Creating a purposeful dashboard that encourages engagement
The dashboard hadn't been a past priority and it wasn't one of our primary drivers as it saw little engagement, but as everybody consistently landed here we wanted to rethink how we could use this to drive engagement. It had lots of the core components but it wasn't clear what you should do nor what value it was giving you. Could we give the dashboard a purpose?
If our North Star is to reduce dropout rates we need to pick up on earlier signals. How can we help program admins do that?
I developed several support features, including a wellbeing tracker for early intervention, event recommendations, and nudged mentor reach-outs (with mentors not having access to tracker data for privacy). I also highlighted resources based on personal situations and tracker responses. Additionally, I created a customizable announcement feature for program admins, and streamlined sessions and events to make upcoming ones easier to find. A profile update nudge in the desktop sidebar was added to encourage mentors to keep their profiles current for better matches.



Accessible product palette, inclusive branding and progressive enhancement
As I was designing out new screens beyond the initial implementation, I was able to add in a refreshed color palette to create a more appealing application and ensure this met all the accessibility requirements. I worked with the UI designer to find the right palette we needed between the current application which was using the ion system, and where we were heading.




Creating a student learning system from scratch
Next, the Product Director and founders were working on a 360-degree student learning system for the platform’s next version. I reviewed their research, current insights, and program administrator needs, then created initial designs to support investment, testing, and feedback. This work would help significantly in early interventions and proactive actions in supporting students and reducing dropout rates.




Embedding AI for data mining and personalization
The engineering team identified four primary AI use cases within the app, targeting program administrators. While much of the data already existed, growing AI interest allowed us to leverage this data more meaningfully and add AI-driven personalized actions and outputs. I designed all the actions for product review, while the marketing and partners team used the assets as the work progressed to support conversations.






Selling the AI suite of tools
To support sales and test inbound leads, the business needed a landing page. With limited time, I built a Webflow landing page using reusable components, added some visual effects, and created a video to boost appeal.

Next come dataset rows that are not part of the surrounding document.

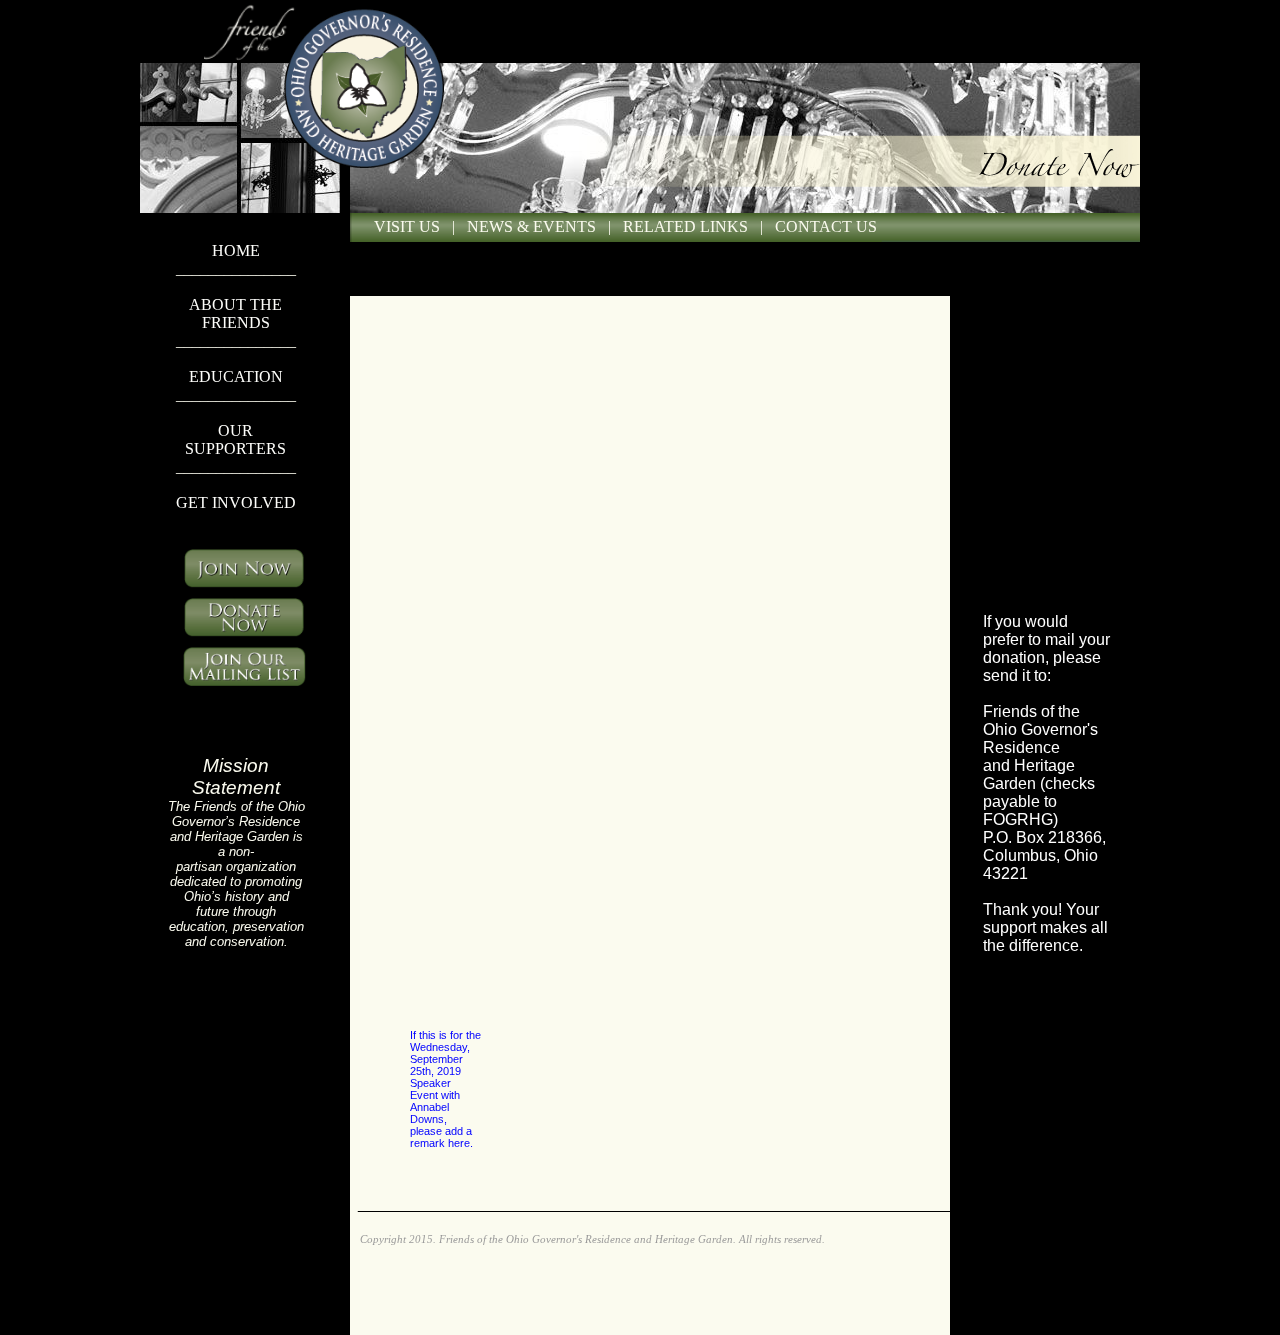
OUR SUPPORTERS (235, 439)
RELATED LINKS (685, 226)
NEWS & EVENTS (531, 226)
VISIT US (407, 226)
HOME (236, 250)
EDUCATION (236, 376)
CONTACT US (826, 226)
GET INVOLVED (236, 502)
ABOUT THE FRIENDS (235, 313)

Tying it altogether with a website update
Lastly, with the brand ramping up pitching, we aimed to improve the external partner-facing site and boost inbound interest. We chose a Webflow template, and I set up all the brand variables as the theme didn’t include them. I created layouts, refined brand typography, and designed templates in Figma and Canva to support the team in keeping everything polished, allowing marketing and partners to focus on their core work. A great development team brought it all to life and voila! Vygo had such a lovely group of people to work with, I'm lucky to have played a small slice in the journey.